Exercise: A complete and exact copy of the data below is the task.

══════════════════════════════

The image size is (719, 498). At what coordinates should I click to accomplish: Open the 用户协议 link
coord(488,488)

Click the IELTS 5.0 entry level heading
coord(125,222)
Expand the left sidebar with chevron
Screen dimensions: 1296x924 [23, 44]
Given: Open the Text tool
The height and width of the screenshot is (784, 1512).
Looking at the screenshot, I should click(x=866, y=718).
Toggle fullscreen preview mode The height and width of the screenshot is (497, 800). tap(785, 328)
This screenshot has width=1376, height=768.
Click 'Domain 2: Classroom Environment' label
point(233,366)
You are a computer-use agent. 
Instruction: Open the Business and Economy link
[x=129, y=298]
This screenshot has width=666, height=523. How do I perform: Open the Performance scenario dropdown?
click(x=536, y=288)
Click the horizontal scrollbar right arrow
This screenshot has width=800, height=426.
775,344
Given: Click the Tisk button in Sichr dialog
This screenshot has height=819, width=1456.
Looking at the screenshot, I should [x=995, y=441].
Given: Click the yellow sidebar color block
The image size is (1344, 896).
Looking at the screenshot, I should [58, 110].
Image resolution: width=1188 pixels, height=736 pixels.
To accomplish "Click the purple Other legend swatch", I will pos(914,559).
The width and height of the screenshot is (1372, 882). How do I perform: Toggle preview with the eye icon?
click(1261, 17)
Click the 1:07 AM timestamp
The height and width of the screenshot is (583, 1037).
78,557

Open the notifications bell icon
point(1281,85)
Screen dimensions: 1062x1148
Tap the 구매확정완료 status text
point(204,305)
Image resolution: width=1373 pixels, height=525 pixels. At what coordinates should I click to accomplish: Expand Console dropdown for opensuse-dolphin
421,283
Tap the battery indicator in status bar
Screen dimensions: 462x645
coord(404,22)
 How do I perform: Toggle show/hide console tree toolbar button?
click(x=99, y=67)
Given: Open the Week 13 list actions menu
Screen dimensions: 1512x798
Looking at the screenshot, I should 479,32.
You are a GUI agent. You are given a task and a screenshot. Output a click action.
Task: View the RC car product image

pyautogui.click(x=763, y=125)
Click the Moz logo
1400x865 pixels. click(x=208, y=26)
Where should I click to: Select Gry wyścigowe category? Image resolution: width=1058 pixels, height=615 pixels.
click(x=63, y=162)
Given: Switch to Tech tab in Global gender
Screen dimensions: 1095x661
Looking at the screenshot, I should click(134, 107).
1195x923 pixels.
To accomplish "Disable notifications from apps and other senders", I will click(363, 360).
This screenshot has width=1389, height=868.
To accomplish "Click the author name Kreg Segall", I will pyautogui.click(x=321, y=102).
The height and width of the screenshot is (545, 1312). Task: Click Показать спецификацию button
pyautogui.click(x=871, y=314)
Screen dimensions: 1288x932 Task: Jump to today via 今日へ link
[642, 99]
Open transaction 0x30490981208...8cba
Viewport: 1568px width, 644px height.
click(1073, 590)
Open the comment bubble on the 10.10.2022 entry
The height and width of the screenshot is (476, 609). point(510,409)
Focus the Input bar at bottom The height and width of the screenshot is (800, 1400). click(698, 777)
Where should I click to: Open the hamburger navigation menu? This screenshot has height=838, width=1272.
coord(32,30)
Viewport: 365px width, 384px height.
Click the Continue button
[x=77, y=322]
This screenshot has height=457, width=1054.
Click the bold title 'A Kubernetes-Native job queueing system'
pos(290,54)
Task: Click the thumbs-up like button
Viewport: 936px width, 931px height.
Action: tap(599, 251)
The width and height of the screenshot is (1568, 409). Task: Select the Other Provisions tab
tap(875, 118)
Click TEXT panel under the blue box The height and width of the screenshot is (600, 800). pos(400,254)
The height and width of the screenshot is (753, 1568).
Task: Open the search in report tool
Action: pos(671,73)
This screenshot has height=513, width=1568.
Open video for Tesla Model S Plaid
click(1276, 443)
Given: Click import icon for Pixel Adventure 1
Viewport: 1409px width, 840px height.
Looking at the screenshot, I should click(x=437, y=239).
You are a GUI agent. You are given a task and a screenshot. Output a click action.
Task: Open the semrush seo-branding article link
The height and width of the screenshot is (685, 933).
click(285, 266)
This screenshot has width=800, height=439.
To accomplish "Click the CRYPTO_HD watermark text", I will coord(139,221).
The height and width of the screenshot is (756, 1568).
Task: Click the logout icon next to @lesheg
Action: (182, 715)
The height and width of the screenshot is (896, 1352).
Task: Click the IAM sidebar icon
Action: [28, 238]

══════════════════════════════

Written reply:
The image size is (719, 498). At what coordinates should I click to accomplish: Open the 用户协议 link
coord(488,488)

Click the IELTS 5.0 entry level heading
coord(125,222)
Expand the left sidebar with chevron
Screen dimensions: 1296x924 [23, 44]
Given: Open the Text tool
The height and width of the screenshot is (784, 1512).
Looking at the screenshot, I should click(x=866, y=718).
Toggle fullscreen preview mode The height and width of the screenshot is (497, 800). tap(785, 328)
This screenshot has width=1376, height=768.
Click 'Domain 2: Classroom Environment' label
point(233,366)
You are a computer-use agent. 
Instruction: Open the Business and Economy link
[x=129, y=298]
This screenshot has width=666, height=523. How do I perform: Open the Performance scenario dropdown?
click(x=536, y=288)
Click the horizontal scrollbar right arrow
This screenshot has width=800, height=426.
775,344
Given: Click the Tisk button in Sichr dialog
This screenshot has height=819, width=1456.
Looking at the screenshot, I should [x=995, y=441].
Given: Click the yellow sidebar color block
The image size is (1344, 896).
Looking at the screenshot, I should [58, 110].
Image resolution: width=1188 pixels, height=736 pixels.
To accomplish "Click the purple Other legend swatch", I will pos(914,559).
The width and height of the screenshot is (1372, 882). How do I perform: Toggle preview with the eye icon?
click(1261, 17)
Click the 1:07 AM timestamp
The height and width of the screenshot is (583, 1037).
78,557

Open the notifications bell icon
point(1281,85)
Screen dimensions: 1062x1148
Tap the 구매확정완료 status text
point(204,305)
Image resolution: width=1373 pixels, height=525 pixels. At what coordinates should I click to accomplish: Expand Console dropdown for opensuse-dolphin
421,283
Tap the battery indicator in status bar
Screen dimensions: 462x645
coord(404,22)
 How do I perform: Toggle show/hide console tree toolbar button?
click(x=99, y=67)
Given: Open the Week 13 list actions menu
Screen dimensions: 1512x798
Looking at the screenshot, I should 479,32.
You are a GUI agent. You are given a task and a screenshot. Output a click action.
Task: View the RC car product image

pyautogui.click(x=763, y=125)
Click the Moz logo
1400x865 pixels. click(x=208, y=26)
Where should I click to: Select Gry wyścigowe category? Image resolution: width=1058 pixels, height=615 pixels.
click(x=63, y=162)
Given: Switch to Tech tab in Global gender
Screen dimensions: 1095x661
Looking at the screenshot, I should click(134, 107).
1195x923 pixels.
To accomplish "Disable notifications from apps and other senders", I will click(363, 360).
This screenshot has width=1389, height=868.
To accomplish "Click the author name Kreg Segall", I will pyautogui.click(x=321, y=102).
The height and width of the screenshot is (545, 1312). Task: Click Показать спецификацию button
pyautogui.click(x=871, y=314)
Screen dimensions: 1288x932 Task: Jump to today via 今日へ link
[642, 99]
Open transaction 0x30490981208...8cba
Viewport: 1568px width, 644px height.
click(1073, 590)
Open the comment bubble on the 10.10.2022 entry
The height and width of the screenshot is (476, 609). point(510,409)
Focus the Input bar at bottom The height and width of the screenshot is (800, 1400). click(698, 777)
Where should I click to: Open the hamburger navigation menu? This screenshot has height=838, width=1272.
coord(32,30)
Viewport: 365px width, 384px height.
Click the Continue button
[x=77, y=322]
This screenshot has height=457, width=1054.
Click the bold title 'A Kubernetes-Native job queueing system'
pos(290,54)
Task: Click the thumbs-up like button
Viewport: 936px width, 931px height.
Action: tap(599, 251)
The width and height of the screenshot is (1568, 409). Task: Select the Other Provisions tab
tap(875, 118)
Click TEXT panel under the blue box The height and width of the screenshot is (600, 800). pos(400,254)
The height and width of the screenshot is (753, 1568).
Task: Open the search in report tool
Action: pos(671,73)
This screenshot has height=513, width=1568.
Open video for Tesla Model S Plaid
click(1276, 443)
Given: Click import icon for Pixel Adventure 1
Viewport: 1409px width, 840px height.
Looking at the screenshot, I should click(x=437, y=239).
You are a GUI agent. You are given a task and a screenshot. Output a click action.
Task: Open the semrush seo-branding article link
The height and width of the screenshot is (685, 933).
click(285, 266)
This screenshot has width=800, height=439.
To accomplish "Click the CRYPTO_HD watermark text", I will coord(139,221).
The height and width of the screenshot is (756, 1568).
Task: Click the logout icon next to @lesheg
Action: (182, 715)
The height and width of the screenshot is (896, 1352).
Task: Click the IAM sidebar icon
Action: [28, 238]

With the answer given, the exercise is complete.